I set up a DFS system for my company about five years ago, and until recently it’s been working flawlessly and without any issues. We have one domain with four sites, and in each site there are two file storage servers. We have about 2TB of data that is stored on each server (all servers have the same data), and a hub and spoke configuration where our central site is the first to receive and the first to send out changes to data. Server A in the central site is the hub for 1TB of the data and Server B in the central site is the hub for the remaining 1TB (approximately). There are about 3 million files total in the replicated folders. We have 20Mbit (up and down) fiber connections running between each of the sites.

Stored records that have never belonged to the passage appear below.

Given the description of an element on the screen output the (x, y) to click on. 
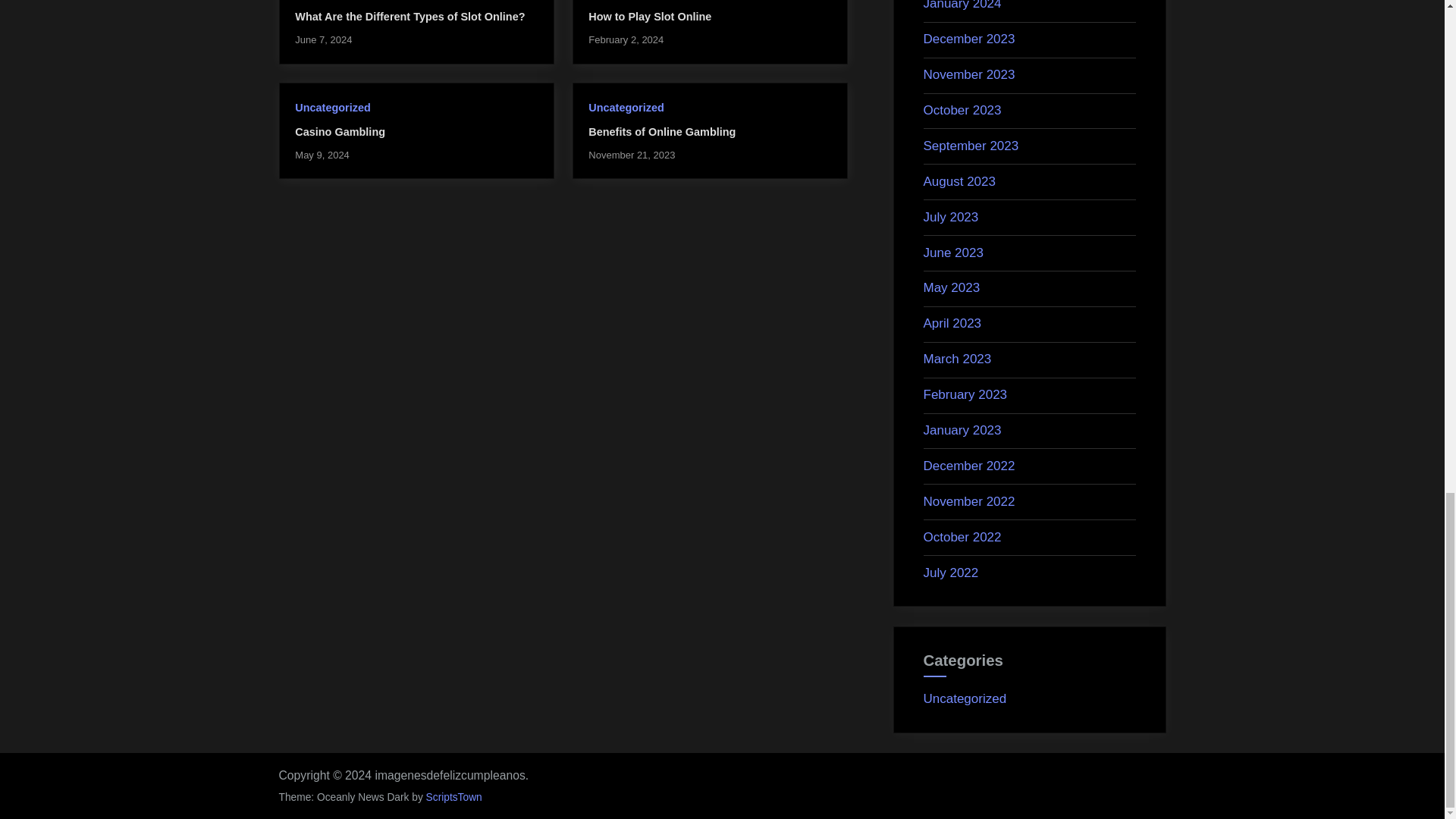
How to Play Slot Online (649, 16)
August 2023 (959, 181)
Uncategorized (625, 107)
January 2024 (962, 5)
September 2023 (971, 145)
October 2023 (962, 110)
Benefits of Online Gambling (661, 132)
Casino Gambling (340, 132)
Uncategorized (332, 107)
July 2023 (950, 216)
November 2023 (968, 74)
December 2023 (968, 38)
What Are the Different Types of Slot Online? (409, 16)
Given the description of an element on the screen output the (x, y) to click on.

About a month ago I got a complaint about missing files on a server which appeared to be due to slow replication. I checked the backlogs on the folder and discovered that it had 1.4 million files backlogged and waiting to replicate. This, on a folder that only contains about 300,000 files. I monitored its progress and after about 24 hours the log was empty and I didn’t think anything more of it. The next morning I decided to check it again, and at some point overnight it jumped to 600,000 files. Checked it 15 MINUTES later and it was up to 1.2 million!
For troubleshooting I have file auditing turned on on all the file servers. I went through the security logs and, using a few of the files from the backlog report, searched to see who or what was changing the files. There is no mention of any of the files being changed in anyway on any of the servers. Also, we don’t have AV running on any of the servers and our backup uses a simple copy procedure that doesn’t set the archive bit or change the date last accessed. I’m at a loss as to why these files keep replicating when it appears that they haven’t changed.
To top this all off, this morning I checked the backlogs and noticed a folder trying to replicate in an area that I’m very familiar with as it’s dedicated to the IT department. The folder was deleted YEARS ago, and that deletion had successfully replicated to all servers as I’ve been in the parent directory on all eight servers within the last couple of months. This latest development is what caused me to submit this question to the forum.
So has anyone seen anything like this? How do I troubleshoot this further? All this seemingly erroneous replication is causing a lot more file collisions and we’re starting to lose work on a regular basis.